急展開、しかし、落ち着いた様子で、落ちた腕には目もくれず、ヘルゾディックは目の前に広がる木々を見て、一言。
「誰だ、我に対し牙を突き立ててくるものは……。それは死にたいと我に言ってきているのか。」
すると、一人の男が木々の間を――いや、木々をすり抜けてこちらに歩いてきた。その男は黒い服で身をまとっており、声で性別を判断するしかないほどだった。
「俺の名はカゲヨシ。……お前は危険な存在。殺るなら早くせねばな。」
「そうか、カゲヨシか、ゴミみたいな名だな。……では貴様の望み通り死ぬといい。」
次の瞬間、カゲヨシが立っていた場所が様々な色を出し、地を揺るがした。しかし、カゲヨシは冷や汗をかきながら、ヘルゾディックの後ろに回っており、それをヘルゾディックはそれが分かっていたのか、カゲヨシをゴミを見る目で見ていた。
「お前、それは何だ……っ」
カゲヨシは震える指を抑え、ヘルゾディックの後ろを指さした。そこには百を超える人間が、はりつけにされたように顔を歪めて空中に浮いていた。

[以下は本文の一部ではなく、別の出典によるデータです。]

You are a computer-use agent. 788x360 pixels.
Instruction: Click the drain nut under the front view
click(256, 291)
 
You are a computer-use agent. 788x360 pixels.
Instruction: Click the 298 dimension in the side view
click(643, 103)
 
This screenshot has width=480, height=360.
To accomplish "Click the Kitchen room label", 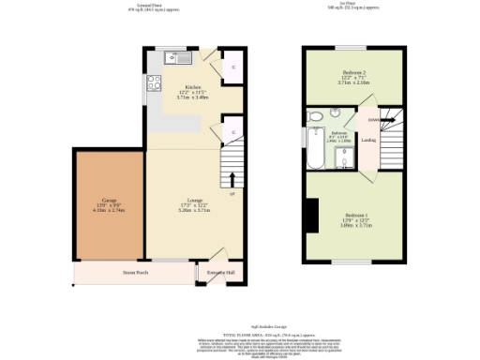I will pyautogui.click(x=192, y=86).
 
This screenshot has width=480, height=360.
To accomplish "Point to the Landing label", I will pyautogui.click(x=368, y=141).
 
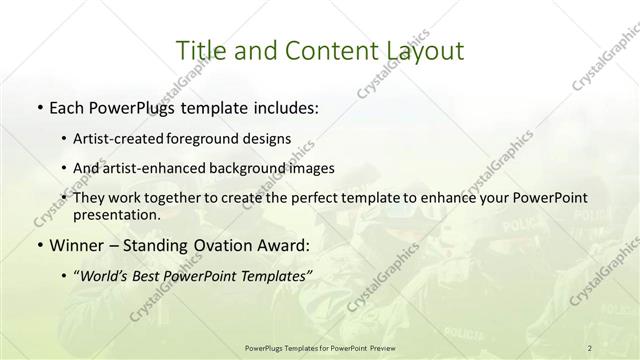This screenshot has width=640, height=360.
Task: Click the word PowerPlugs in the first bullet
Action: tap(128, 107)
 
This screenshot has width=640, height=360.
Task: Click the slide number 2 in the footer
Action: tap(590, 347)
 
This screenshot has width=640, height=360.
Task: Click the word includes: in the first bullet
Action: tap(284, 107)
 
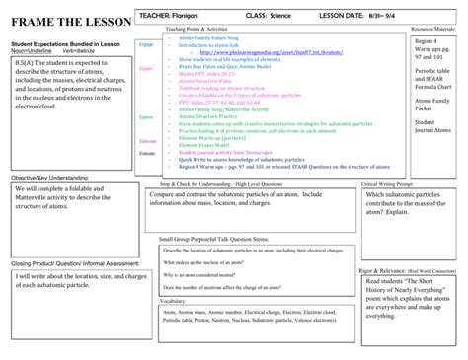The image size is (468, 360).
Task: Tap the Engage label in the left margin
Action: click(x=146, y=45)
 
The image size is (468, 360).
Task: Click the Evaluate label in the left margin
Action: click(x=147, y=153)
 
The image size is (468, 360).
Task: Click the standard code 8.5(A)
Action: click(x=27, y=61)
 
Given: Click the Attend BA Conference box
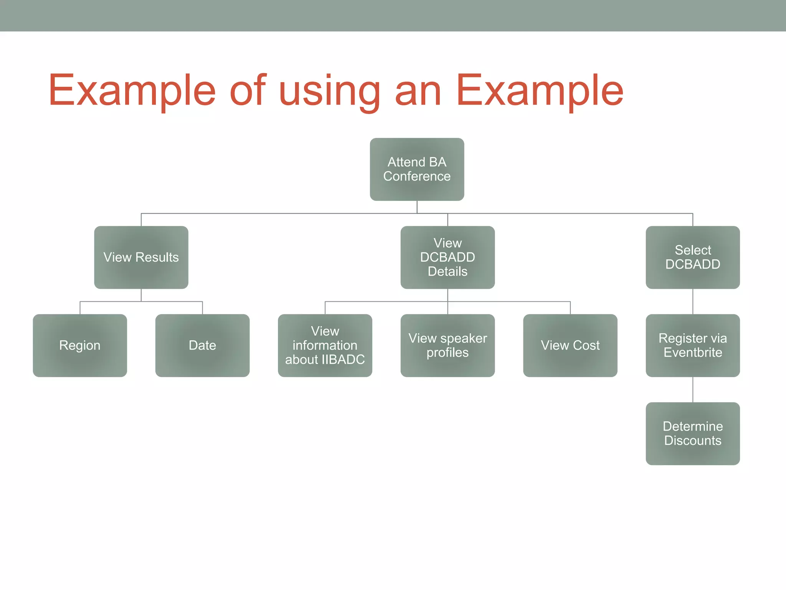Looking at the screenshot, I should (x=417, y=169).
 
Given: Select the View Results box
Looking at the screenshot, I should (x=141, y=257).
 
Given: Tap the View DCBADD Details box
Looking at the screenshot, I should (x=447, y=257).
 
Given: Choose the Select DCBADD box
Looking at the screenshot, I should (x=693, y=257).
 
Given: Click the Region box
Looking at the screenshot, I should (x=80, y=345).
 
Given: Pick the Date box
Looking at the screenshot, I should (x=202, y=345).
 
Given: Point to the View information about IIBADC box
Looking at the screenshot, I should (x=325, y=345).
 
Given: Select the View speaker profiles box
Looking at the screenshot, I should (x=447, y=345).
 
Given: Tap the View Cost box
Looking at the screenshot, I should (x=570, y=345).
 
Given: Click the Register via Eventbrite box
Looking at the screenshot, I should (x=693, y=345).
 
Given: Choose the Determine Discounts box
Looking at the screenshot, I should (x=693, y=433).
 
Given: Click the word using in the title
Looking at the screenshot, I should (x=330, y=91).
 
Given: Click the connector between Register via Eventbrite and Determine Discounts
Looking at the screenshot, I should (x=693, y=389).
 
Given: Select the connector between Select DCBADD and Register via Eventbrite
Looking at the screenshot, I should (x=693, y=302).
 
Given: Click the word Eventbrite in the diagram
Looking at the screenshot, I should (x=693, y=353).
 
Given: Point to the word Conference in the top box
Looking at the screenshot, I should (x=417, y=176).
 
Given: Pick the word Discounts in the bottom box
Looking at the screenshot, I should (x=693, y=441).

「これか?これはゴミをリサイクルして使っているに過ぎん。……ああ、安心しろ。これは我の能力ではない。わけあって自分の能力は使えんがな。……ん、もしやこのゴミをどうやって召喚したのかを聞いているのか、これはゴミの一つの能力だ。たりない貴様の脳でも理解できたか?」
カゲヨシはその身を恐怖によって震わせていた。目の前の男は浮いている人間をゴミと呼び、その人間の能力を使用しているのだ。そして、もっとも恐ろしいのがその人間にはまだ意識があることだ。それを知ってか知らずかヘルゾディックはなおも言葉を続ける。

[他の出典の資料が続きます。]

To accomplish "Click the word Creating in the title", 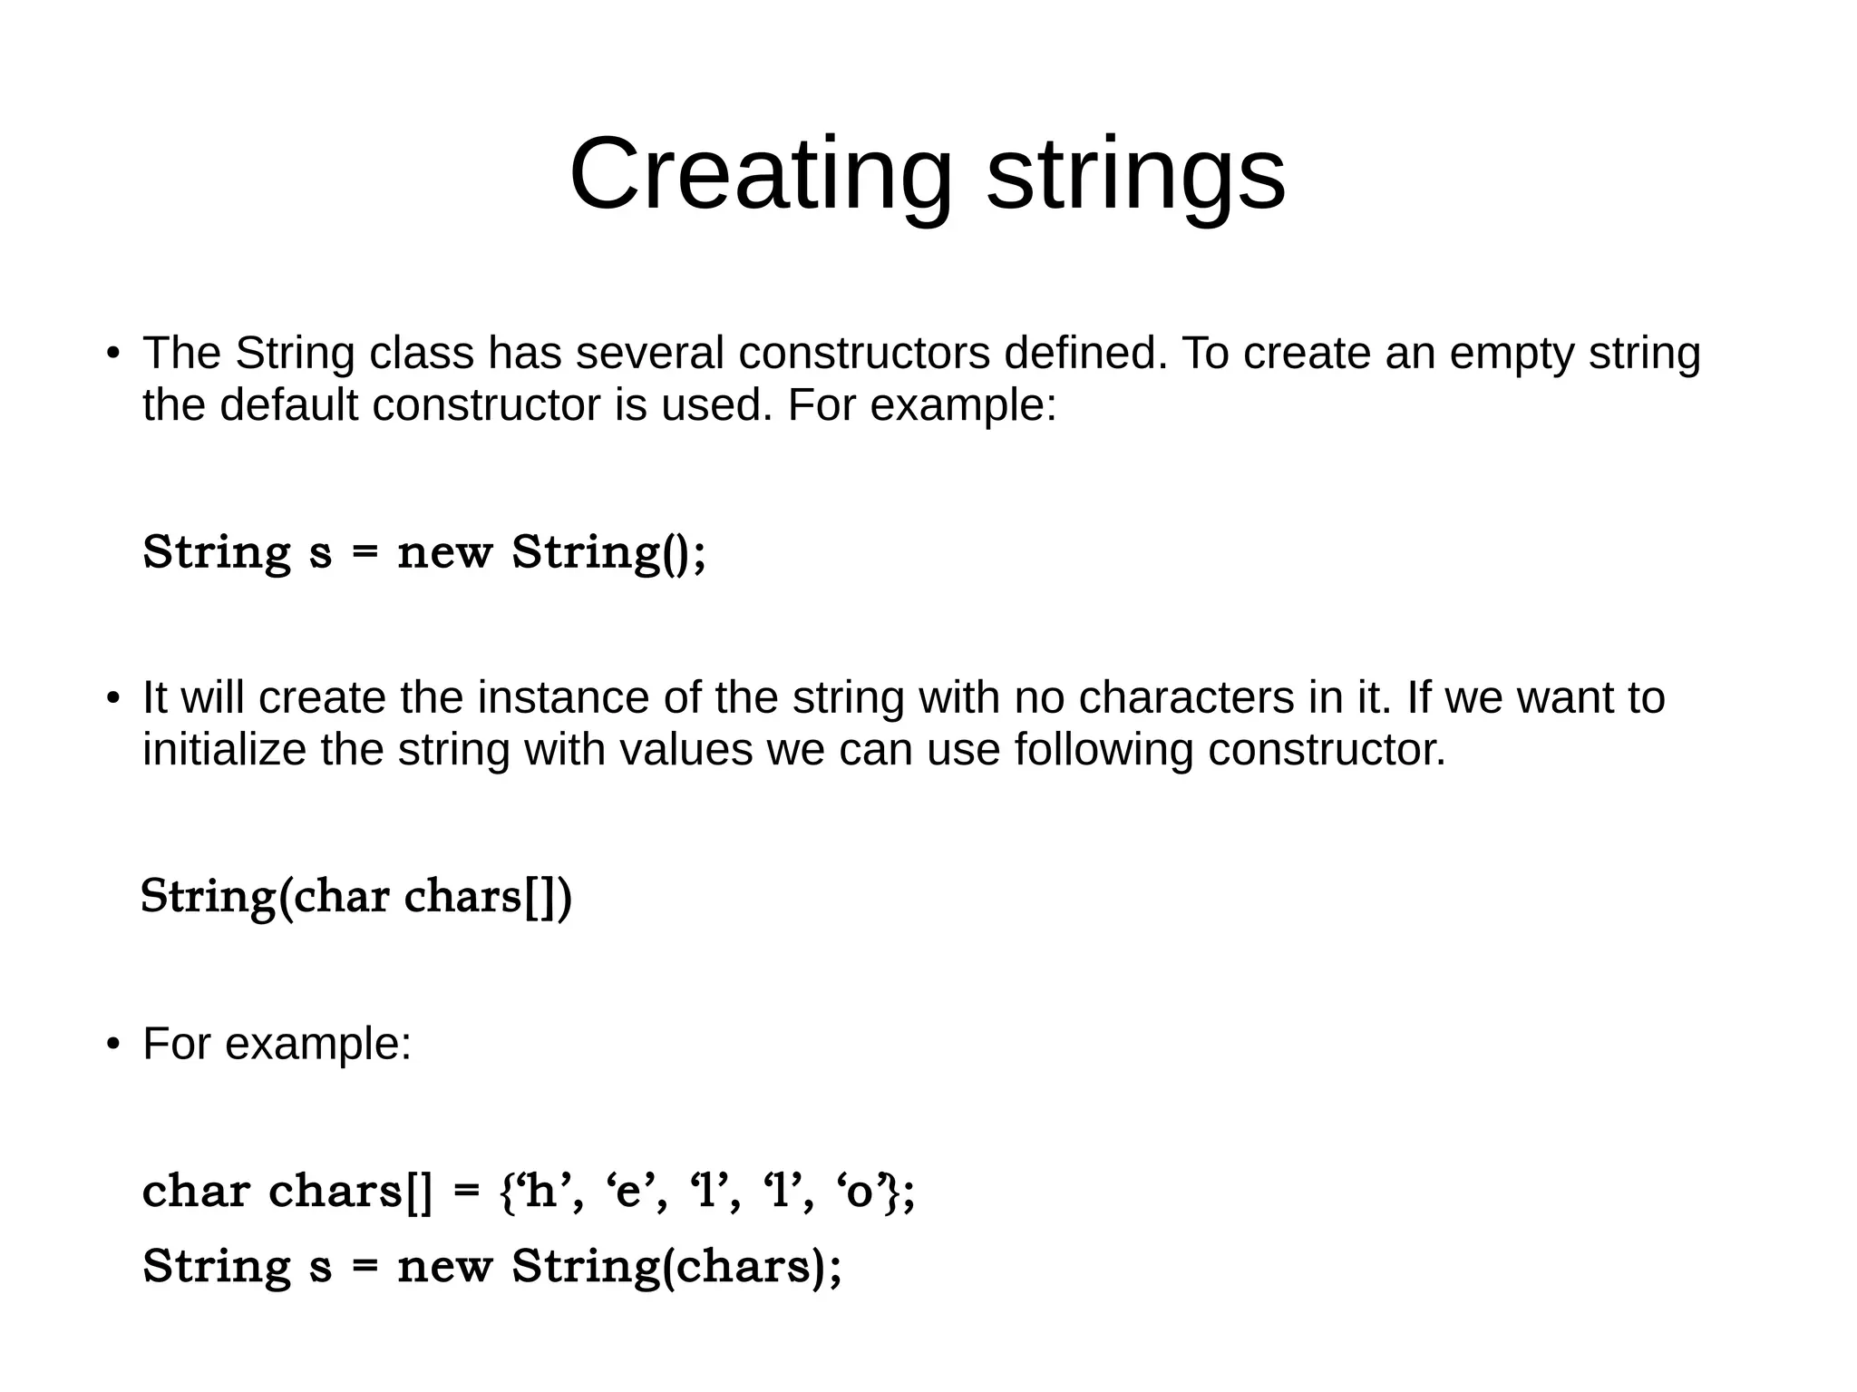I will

「ふ、ここまで情報を明かしたことを不審に思っているのか?だが安心しろ、我はフェアに戦いたいだけだ。貴様の能力は――『結果だけを得る能力』だろ。まあゴミ共の能力、『理解力上昇能力』と『過程を作り見る能力』で導き出した答えだがな。我だけ能力を知っていると、我が有利だからな。」
「どうせの戦闘、楽しまねばな……」と言いながら、ヘルゾディックは淡々と言った。
「さあ、かかってくるがいい!!貴様を殺してやる。せいぜい俺を楽しませろ!!」
ヘルゾディックは腕を組み、見下した目でカゲヨシを見ていた。
カゲヨシは体を震わせるしかなかった。